(Saved entries)
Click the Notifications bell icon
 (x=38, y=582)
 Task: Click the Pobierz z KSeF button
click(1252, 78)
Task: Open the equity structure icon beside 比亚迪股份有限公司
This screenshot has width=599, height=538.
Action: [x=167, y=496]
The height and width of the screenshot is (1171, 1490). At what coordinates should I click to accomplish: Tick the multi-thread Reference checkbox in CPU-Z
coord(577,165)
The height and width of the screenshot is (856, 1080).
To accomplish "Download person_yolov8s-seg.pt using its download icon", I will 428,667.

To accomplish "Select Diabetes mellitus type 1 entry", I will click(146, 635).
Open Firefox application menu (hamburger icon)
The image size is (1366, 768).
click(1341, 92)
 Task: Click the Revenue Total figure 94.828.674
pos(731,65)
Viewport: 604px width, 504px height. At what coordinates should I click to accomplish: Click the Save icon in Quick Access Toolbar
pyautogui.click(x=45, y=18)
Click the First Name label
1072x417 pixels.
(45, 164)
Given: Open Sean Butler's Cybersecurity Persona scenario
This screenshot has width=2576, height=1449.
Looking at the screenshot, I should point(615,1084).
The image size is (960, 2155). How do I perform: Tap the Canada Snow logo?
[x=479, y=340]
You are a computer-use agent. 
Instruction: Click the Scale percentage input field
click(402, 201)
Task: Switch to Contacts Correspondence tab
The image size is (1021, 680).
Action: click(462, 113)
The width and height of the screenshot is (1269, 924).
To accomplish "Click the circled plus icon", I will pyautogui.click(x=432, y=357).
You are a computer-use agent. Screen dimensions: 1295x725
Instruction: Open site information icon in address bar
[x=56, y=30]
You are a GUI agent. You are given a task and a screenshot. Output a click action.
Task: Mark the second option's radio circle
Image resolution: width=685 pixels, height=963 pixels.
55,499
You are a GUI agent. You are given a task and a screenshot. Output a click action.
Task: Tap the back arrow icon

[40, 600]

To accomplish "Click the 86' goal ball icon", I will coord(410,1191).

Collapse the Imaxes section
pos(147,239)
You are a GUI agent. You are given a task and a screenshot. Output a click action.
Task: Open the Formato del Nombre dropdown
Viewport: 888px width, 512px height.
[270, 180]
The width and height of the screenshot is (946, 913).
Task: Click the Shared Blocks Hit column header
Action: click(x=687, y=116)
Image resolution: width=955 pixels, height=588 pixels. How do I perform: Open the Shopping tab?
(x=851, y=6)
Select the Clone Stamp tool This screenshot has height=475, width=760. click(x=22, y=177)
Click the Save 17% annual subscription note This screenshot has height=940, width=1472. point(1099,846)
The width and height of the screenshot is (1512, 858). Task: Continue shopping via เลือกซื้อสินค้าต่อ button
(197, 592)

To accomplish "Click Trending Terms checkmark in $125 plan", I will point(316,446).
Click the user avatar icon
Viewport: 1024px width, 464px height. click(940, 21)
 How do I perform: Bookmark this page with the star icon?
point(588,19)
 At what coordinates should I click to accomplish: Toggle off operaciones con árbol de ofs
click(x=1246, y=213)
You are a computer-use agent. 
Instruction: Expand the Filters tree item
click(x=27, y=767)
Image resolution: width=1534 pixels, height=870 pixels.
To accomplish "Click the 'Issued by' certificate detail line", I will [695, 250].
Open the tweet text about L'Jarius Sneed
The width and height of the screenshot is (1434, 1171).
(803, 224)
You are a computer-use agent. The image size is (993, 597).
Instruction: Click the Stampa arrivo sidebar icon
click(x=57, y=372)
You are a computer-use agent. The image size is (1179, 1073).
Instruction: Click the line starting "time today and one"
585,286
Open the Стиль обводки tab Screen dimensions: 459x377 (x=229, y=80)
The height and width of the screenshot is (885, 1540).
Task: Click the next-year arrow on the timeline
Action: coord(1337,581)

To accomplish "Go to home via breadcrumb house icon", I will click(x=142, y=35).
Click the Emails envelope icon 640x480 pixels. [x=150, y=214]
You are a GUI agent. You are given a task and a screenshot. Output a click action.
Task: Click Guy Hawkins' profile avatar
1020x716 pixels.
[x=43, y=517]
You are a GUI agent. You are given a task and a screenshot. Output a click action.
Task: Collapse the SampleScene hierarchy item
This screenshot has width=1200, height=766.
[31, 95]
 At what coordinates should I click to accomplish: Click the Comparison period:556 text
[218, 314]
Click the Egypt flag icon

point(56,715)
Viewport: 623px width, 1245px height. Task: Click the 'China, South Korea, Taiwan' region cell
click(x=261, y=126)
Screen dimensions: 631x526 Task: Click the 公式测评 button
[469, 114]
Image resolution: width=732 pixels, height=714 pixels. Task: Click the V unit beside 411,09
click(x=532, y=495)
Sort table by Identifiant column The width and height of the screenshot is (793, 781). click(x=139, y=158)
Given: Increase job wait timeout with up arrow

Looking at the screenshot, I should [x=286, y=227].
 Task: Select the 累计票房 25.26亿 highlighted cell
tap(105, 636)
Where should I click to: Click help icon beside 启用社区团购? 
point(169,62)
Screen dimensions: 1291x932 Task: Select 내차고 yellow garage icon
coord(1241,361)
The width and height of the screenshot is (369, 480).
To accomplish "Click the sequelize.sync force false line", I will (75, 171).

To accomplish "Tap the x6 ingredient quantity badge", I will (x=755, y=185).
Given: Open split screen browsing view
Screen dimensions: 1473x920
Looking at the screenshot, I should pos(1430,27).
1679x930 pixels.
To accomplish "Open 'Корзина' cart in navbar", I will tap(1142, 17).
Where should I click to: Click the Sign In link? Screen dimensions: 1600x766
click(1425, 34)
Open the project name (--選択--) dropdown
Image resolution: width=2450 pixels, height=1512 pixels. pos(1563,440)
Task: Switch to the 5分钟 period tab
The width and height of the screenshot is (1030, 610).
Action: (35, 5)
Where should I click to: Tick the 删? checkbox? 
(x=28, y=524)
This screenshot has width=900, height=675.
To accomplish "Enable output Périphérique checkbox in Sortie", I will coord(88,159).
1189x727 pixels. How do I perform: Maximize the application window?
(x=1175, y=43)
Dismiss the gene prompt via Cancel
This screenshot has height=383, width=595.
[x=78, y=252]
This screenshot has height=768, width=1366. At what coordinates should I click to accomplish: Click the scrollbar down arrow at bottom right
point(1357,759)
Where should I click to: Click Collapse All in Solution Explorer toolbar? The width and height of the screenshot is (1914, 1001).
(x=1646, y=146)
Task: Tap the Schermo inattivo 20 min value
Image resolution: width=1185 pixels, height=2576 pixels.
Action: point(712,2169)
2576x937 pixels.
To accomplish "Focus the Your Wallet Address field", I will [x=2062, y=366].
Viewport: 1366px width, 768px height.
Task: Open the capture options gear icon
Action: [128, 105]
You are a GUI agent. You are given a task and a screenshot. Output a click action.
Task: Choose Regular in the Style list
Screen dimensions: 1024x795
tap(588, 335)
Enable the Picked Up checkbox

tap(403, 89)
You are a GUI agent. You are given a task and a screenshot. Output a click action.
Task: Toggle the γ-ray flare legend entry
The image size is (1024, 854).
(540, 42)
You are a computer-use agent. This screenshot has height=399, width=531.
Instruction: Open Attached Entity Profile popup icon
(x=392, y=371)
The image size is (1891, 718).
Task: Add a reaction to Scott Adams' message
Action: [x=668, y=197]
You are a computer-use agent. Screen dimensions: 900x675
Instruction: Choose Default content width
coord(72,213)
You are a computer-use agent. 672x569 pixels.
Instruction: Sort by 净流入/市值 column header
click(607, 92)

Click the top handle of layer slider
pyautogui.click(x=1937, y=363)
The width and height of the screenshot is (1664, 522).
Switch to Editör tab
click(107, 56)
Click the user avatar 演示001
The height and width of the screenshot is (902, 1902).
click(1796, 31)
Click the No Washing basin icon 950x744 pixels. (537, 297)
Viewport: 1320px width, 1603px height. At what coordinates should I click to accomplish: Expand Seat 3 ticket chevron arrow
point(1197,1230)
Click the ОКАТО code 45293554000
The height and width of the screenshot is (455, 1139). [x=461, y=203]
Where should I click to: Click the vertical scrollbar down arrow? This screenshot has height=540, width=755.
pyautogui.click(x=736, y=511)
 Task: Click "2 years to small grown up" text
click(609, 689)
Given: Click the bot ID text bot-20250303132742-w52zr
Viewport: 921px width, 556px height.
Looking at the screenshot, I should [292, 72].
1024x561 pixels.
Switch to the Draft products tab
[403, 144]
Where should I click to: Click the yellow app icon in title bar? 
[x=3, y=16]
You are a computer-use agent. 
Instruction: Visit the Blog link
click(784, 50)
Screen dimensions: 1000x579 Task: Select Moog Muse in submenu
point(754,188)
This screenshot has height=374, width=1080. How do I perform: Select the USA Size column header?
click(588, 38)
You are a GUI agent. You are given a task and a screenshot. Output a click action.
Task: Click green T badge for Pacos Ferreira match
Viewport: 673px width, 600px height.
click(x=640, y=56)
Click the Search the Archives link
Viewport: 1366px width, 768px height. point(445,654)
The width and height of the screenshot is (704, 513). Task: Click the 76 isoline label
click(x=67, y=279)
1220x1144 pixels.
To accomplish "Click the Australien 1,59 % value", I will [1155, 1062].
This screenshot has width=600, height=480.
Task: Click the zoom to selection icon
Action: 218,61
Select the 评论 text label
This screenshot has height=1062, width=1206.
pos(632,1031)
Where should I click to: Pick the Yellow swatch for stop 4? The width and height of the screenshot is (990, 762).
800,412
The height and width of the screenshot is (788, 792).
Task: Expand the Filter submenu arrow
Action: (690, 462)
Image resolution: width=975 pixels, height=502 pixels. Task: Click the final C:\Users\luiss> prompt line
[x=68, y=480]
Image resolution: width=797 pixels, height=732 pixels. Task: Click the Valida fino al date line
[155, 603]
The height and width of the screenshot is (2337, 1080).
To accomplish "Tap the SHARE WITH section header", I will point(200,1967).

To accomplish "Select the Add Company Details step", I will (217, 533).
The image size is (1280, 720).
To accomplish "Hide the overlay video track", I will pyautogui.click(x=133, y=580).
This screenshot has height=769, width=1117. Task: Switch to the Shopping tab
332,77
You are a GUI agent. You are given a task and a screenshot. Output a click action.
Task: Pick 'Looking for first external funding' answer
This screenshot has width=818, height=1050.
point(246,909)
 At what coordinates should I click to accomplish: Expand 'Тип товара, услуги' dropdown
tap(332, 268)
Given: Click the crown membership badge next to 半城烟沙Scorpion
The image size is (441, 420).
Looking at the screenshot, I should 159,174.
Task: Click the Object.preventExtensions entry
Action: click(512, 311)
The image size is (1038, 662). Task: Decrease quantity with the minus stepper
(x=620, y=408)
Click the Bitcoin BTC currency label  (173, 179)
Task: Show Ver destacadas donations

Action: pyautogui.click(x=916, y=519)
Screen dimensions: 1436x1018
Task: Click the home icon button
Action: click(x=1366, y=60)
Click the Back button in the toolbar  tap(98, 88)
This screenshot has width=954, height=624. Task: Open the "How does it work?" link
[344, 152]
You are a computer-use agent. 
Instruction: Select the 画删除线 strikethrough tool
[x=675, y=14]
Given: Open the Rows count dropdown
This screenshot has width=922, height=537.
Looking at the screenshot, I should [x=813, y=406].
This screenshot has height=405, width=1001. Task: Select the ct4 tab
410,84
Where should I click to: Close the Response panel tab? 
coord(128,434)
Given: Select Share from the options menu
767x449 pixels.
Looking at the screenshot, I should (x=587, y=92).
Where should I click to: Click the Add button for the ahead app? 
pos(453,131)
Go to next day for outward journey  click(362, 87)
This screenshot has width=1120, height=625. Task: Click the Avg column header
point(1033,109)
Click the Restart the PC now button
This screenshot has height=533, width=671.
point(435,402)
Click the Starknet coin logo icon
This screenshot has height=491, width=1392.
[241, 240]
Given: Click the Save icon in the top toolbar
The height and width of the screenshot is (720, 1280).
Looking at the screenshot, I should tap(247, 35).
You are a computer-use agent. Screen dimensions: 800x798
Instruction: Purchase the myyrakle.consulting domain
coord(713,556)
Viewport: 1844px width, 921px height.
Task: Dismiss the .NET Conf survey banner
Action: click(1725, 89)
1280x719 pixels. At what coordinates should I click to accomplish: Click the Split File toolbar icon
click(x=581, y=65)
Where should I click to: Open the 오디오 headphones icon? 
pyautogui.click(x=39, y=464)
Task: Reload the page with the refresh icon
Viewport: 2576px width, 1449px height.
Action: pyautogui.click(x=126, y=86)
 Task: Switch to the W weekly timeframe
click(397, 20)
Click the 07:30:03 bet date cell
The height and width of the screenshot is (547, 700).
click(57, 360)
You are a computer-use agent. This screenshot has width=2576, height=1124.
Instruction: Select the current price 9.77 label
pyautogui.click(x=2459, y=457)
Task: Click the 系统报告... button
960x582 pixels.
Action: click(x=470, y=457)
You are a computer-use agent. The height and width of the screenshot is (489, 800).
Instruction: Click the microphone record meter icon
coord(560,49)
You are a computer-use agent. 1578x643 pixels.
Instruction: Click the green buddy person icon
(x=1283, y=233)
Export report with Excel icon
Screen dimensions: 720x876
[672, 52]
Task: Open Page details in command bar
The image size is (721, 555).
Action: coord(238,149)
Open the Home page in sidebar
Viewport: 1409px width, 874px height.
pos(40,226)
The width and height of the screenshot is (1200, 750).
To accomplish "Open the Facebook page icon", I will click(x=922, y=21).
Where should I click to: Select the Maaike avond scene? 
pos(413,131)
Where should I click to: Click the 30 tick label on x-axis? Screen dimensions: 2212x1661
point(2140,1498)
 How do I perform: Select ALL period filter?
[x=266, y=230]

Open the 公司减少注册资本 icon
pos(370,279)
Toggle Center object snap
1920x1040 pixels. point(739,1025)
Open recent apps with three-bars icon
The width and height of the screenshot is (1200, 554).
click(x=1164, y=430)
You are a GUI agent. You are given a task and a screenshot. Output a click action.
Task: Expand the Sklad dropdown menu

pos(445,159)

▸ What is needed
Filter on the word "badge": copy each matching line from the entries above.

▸ Result of this task
To accomplish "Tap the x6 ingredient quantity badge", I will (x=755, y=185).
Task: Click green T badge for Pacos Ferreira match
Given: Click the crown membership badge next to 半城烟沙Scorpion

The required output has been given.